Astute readers will notice that while disguising the transactions of criminal enterprises is a crime in every country, and this particular case involved conduct in several countries, only one investigation was undertaken, it was strictly limited to sanctioned countries, and it happened only after a long delay. Banking regulators are mostly not inquiring too closely about banks’ black-market ties because they are afraid of what they will find.

Anonymous Internet messages and text messages led to a run on First Investment Bank (Fibank), Bulgaria’s third largest bank, last Friday. Depositors withdrew 5 percent of deposits from the bank in less than three hours, prompting the bank to close early for the day and authorities to step in. Several arrests were made over the weekend. Not much is known about the plot to discredit the bank, but traders in stock futures, currency, and swaps would stand to make millions of dollars in less than an hour with advance knowledge of this kind of campaign. Political insiders too might try to sway voters by concocting a crisis. Things seem to have returned relatively to normal this week for Bulgaria’s banks. The European Commission approved a $2 billion line of credit as a precaution.

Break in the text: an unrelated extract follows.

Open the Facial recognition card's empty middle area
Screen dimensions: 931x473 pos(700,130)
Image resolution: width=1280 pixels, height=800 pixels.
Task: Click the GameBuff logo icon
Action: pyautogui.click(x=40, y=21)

Raising capital: Deutsche Bank is seeking a buyer for two North American cargo terminals. The two terminals are located in British Columbia and New Jersey. The bank spent $2.3 billion to buy the cargo terminals in 2007, borrowing half that amount. In seven years the cargo operation has recorded losses around $1.7 billion, much of that going to debt service. Now industry analysts think the two terminals may fetch around $1 billion. Separately, Deutsche Bank has sold its U.S. energy portfolio to Citibank.

Leak: Goldman Sachs showed how easy it is to leak customer data when a worker inadvertently directed an email message to a gmail.com address instead of the intended internal gs.com address. The message contained “massive” amounts of identifiable customer data. Ever since, Goldman Sachs lawyers have been seeking a court order authorizing Google to delete the errant message. Pending that order, Google has sequestered the message in question so that the account holder will not see it.

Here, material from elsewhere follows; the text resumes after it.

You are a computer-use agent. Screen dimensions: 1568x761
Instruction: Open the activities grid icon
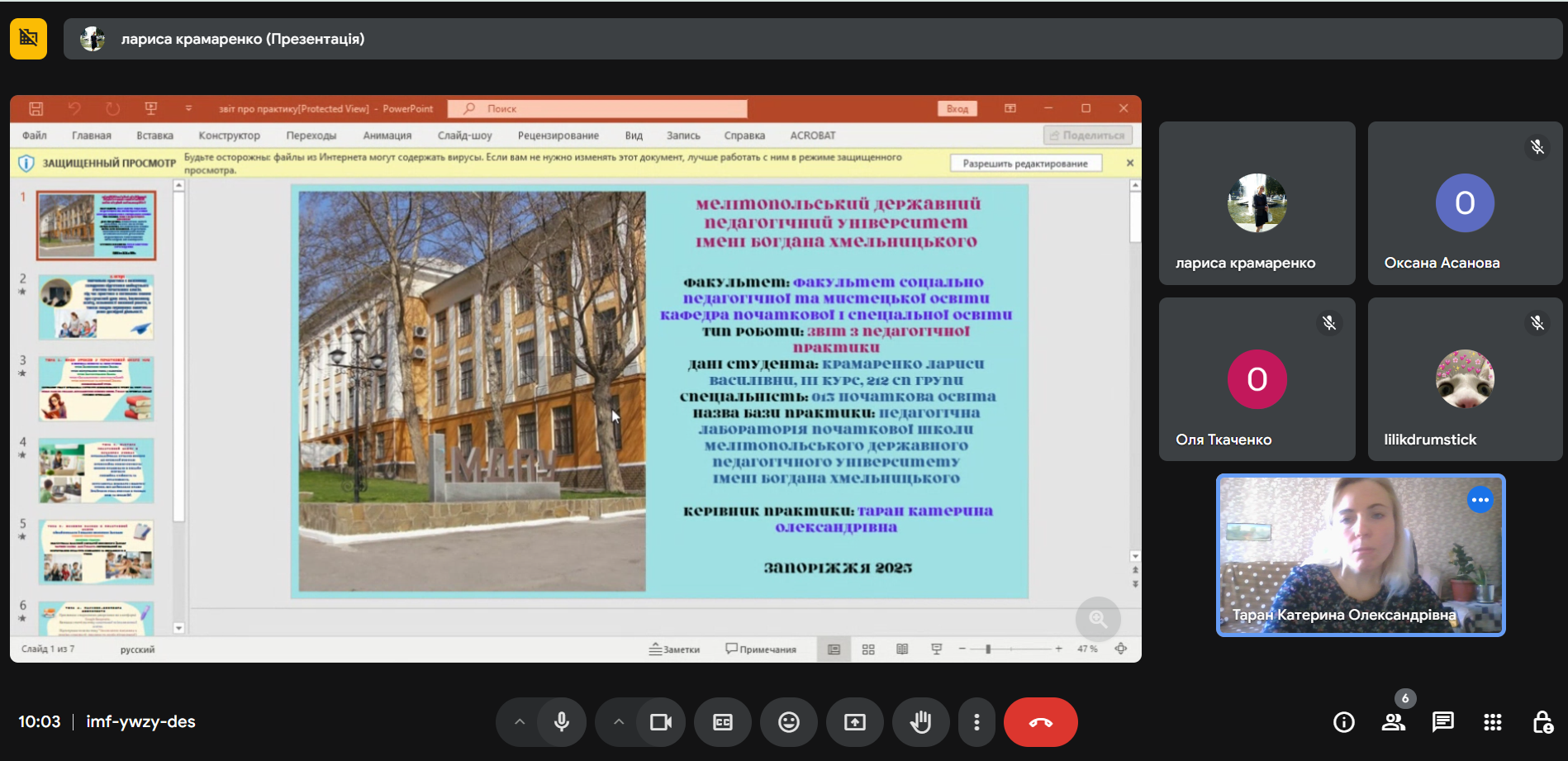click(x=1492, y=722)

Ailing: Jamie Dimon, CEO of JPMorgan Chase, has cancer. His condition is thought to be fully curable, but the illness is surely a sufficient excuse to get out of his job, if Dimon were looking for an exit strategy.

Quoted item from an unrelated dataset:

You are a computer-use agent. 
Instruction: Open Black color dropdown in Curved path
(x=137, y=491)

Holding the bag: Bank of New York Mellon is stuck with $500 million in money Argentina had intended for bondholders. The bank cannot forward the money to the intended recipients because a federal court has ordered Argentina to stop making payments on its international debts. The court is expected to direct the bank to return the funds to Argentina. U.S. courts have jurisdiction because the bonds were originally issued in the United States.